There are too many to name individually. We come from such diverse musical backgrounds and ultimately that has culminated in the sound you have before you. However, we do have common ground and I cannot help but think of a handful of bands that we have collectively connected with that has no doubt influenced our sound. It has to be said that we draw as much inspiration from progressive rock of past eras and from folk music as we do from black metal and its cousins.
Curiously reviewers find all sorts of sounds and influences in what we do, some which we could have predicted, but many not. So comparisons to Agalloch or Enslaved are expected; to Death or Pavor less so (although once such connections are made…they do make sense!). That seems like a strong demonstration that we’re succeeding in transcending genre boundaries and breaking down the temptation some folk have to lazily box music into arbitrary categories.

When you're not playing in Ironwood what other things you like to do in your spare time?
We feel deeply connected to the natural world. Apart from the inspiration nature lends our musical and lyrical creativity, I make every effort to connect through other means. I live a very active life and this goes with being in Australian bushland very well. Mountain biking, rock climbing, and hiking are all on the cards whenever I can.  Apart from that I'm completing a PhD in Clinical Forensic Psychology.

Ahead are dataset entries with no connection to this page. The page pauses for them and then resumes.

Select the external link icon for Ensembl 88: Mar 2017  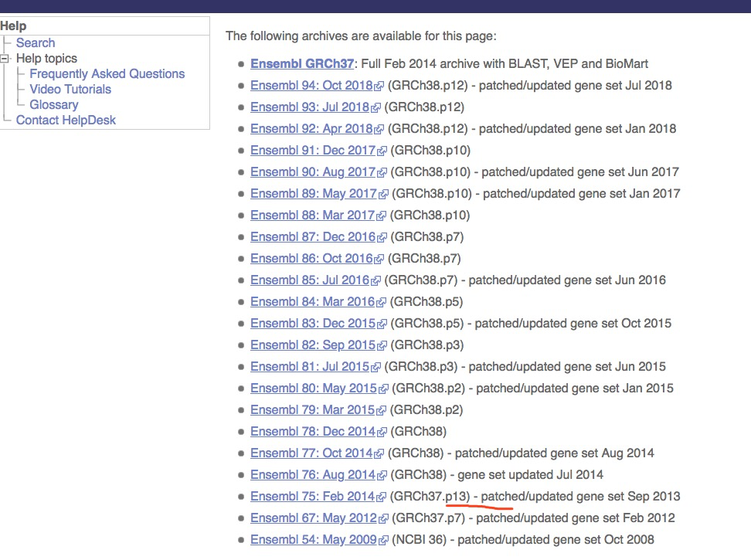coord(382,215)
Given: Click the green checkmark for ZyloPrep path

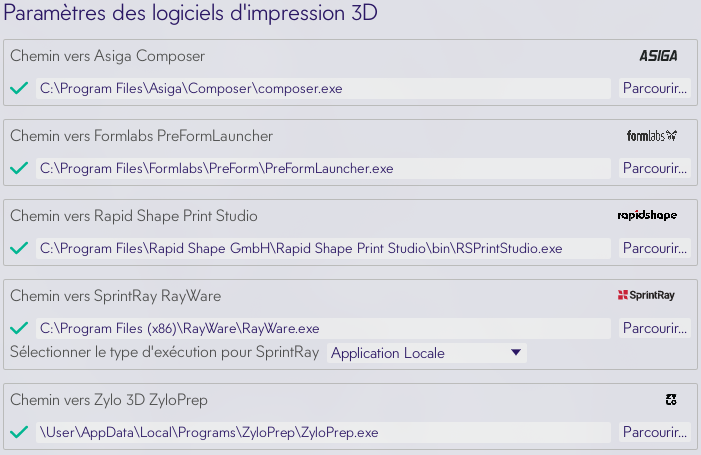Looking at the screenshot, I should pos(18,432).
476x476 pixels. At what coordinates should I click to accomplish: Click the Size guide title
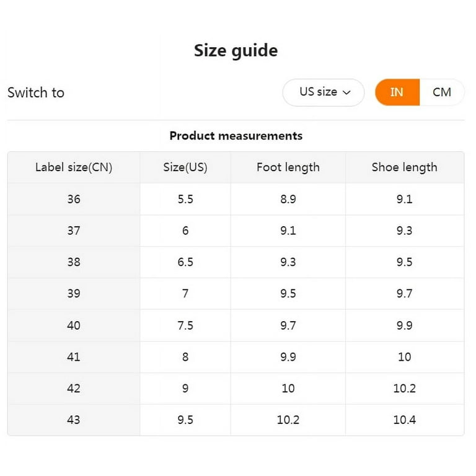click(236, 50)
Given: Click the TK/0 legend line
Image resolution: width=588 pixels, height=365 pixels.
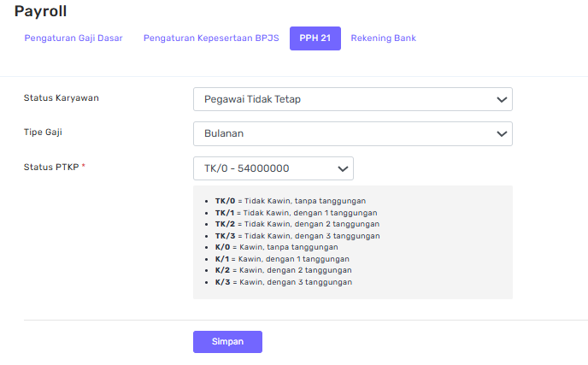Looking at the screenshot, I should [290, 201].
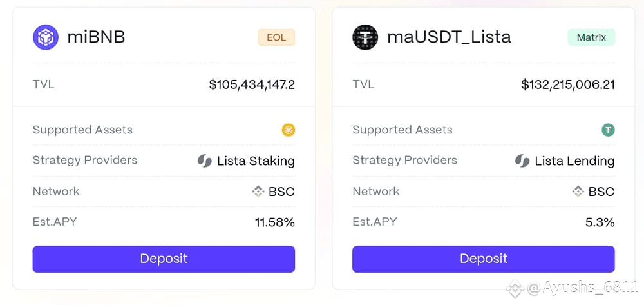
Task: Click the miBNB purple vault icon
Action: [x=46, y=37]
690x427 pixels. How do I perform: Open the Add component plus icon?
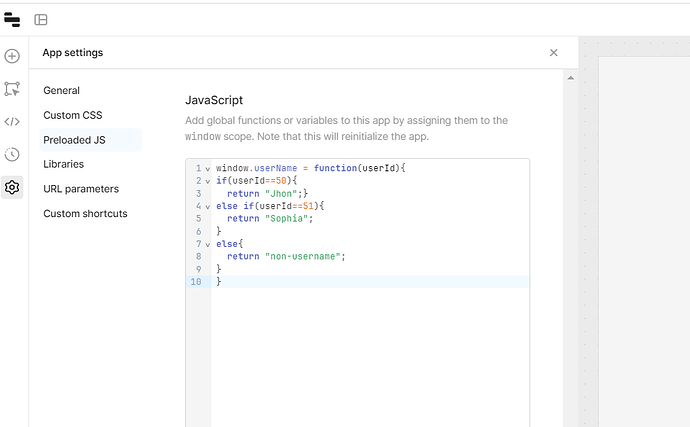pyautogui.click(x=12, y=57)
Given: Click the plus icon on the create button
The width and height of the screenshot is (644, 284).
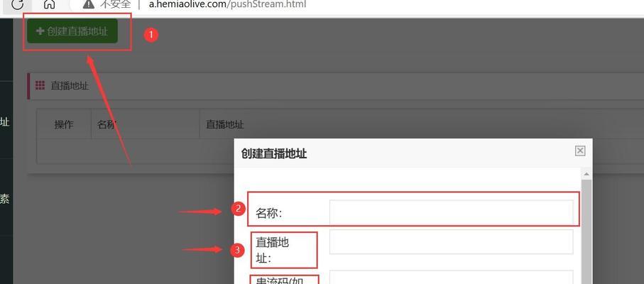Looking at the screenshot, I should [x=40, y=31].

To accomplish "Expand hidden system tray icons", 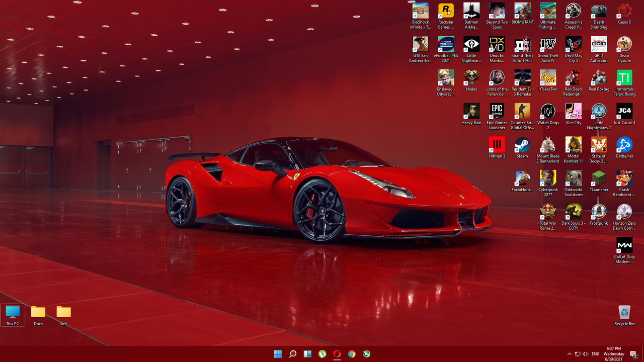I will [569, 354].
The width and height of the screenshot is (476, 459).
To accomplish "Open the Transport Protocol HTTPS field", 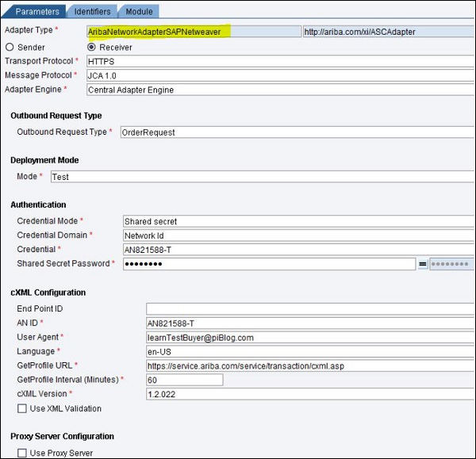I will (x=278, y=61).
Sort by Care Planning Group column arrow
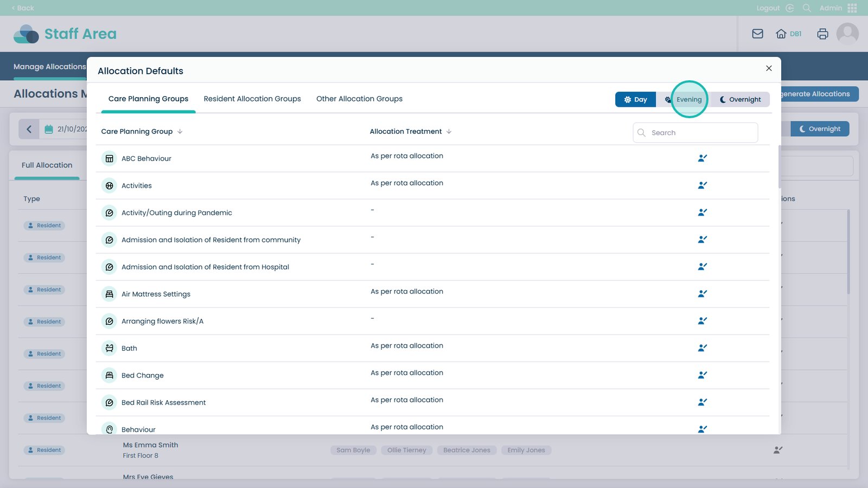The image size is (868, 488). click(x=180, y=132)
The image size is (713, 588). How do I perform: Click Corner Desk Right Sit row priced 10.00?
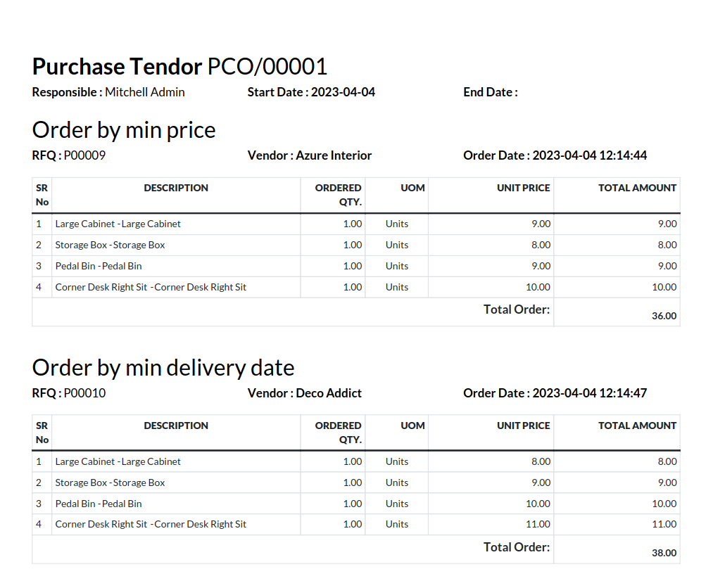356,287
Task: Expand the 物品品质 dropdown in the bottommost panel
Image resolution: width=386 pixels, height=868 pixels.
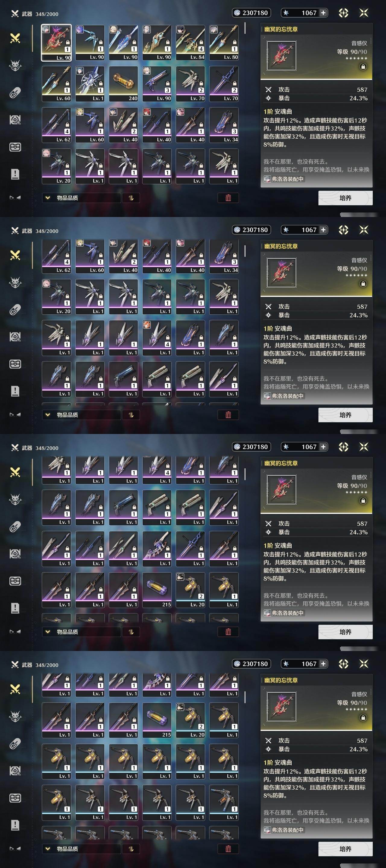Action: coord(81,849)
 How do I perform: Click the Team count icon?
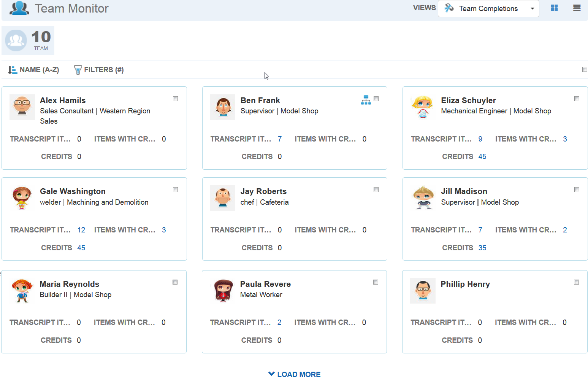[16, 40]
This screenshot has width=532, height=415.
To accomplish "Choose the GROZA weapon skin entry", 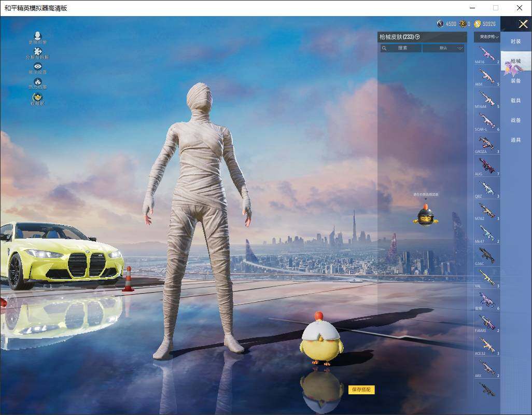I will click(x=487, y=144).
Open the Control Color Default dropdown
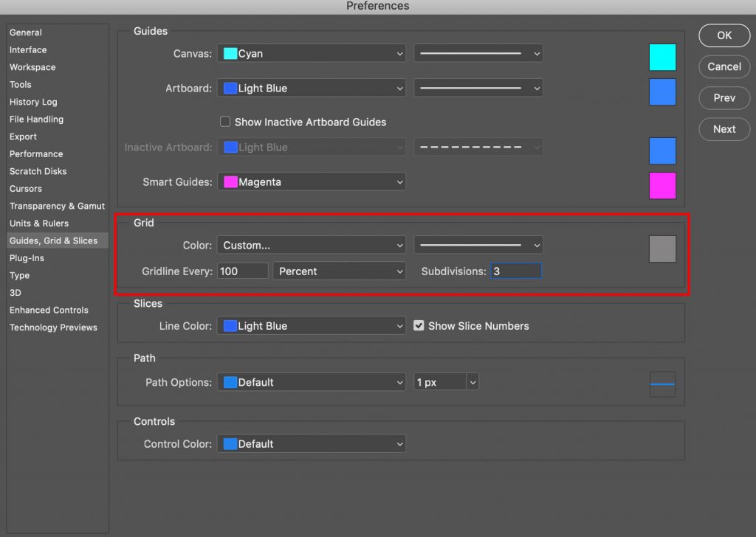Screen dimensions: 756x537 click(x=311, y=444)
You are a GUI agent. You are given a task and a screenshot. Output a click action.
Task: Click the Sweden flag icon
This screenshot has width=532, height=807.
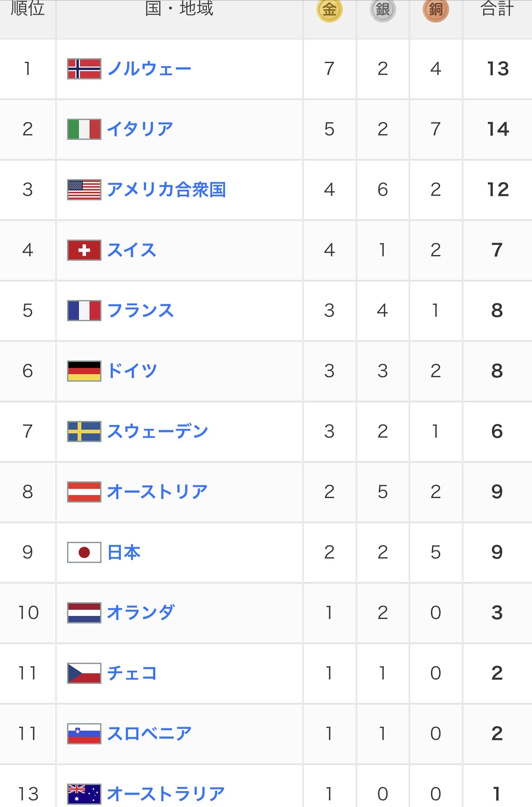[84, 432]
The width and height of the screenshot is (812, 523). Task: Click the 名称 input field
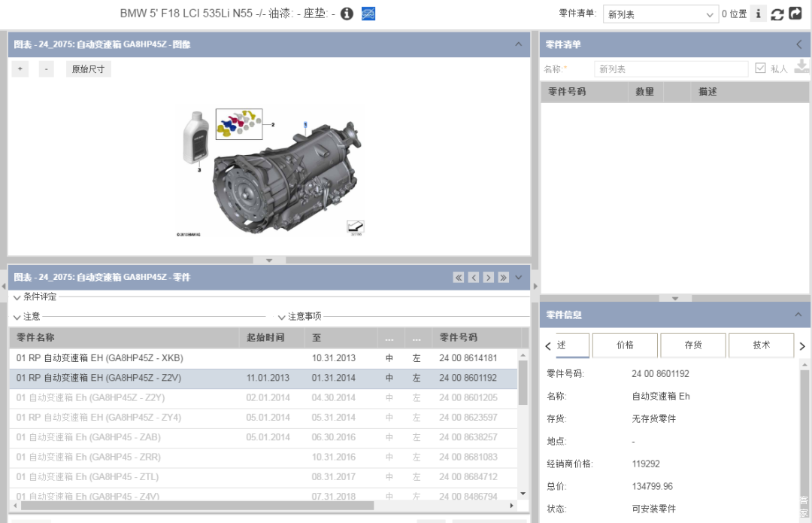click(x=671, y=69)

Henry also is co-editor of Hex magazine (, writes for the Elhaz Ablaze website (, and has recently created a therapeutic rune reading service (

Any live shows or festivals appearances planned after the album is released?
No touring plans in the immediate future; we’re going through some transitions in our membership and for now have opted to focus on upcoming projects. In fact we have actually already commenced writing for the next album! In the more distant future, we would like to and will shed our studio cage and share these sounds in a live setting once again.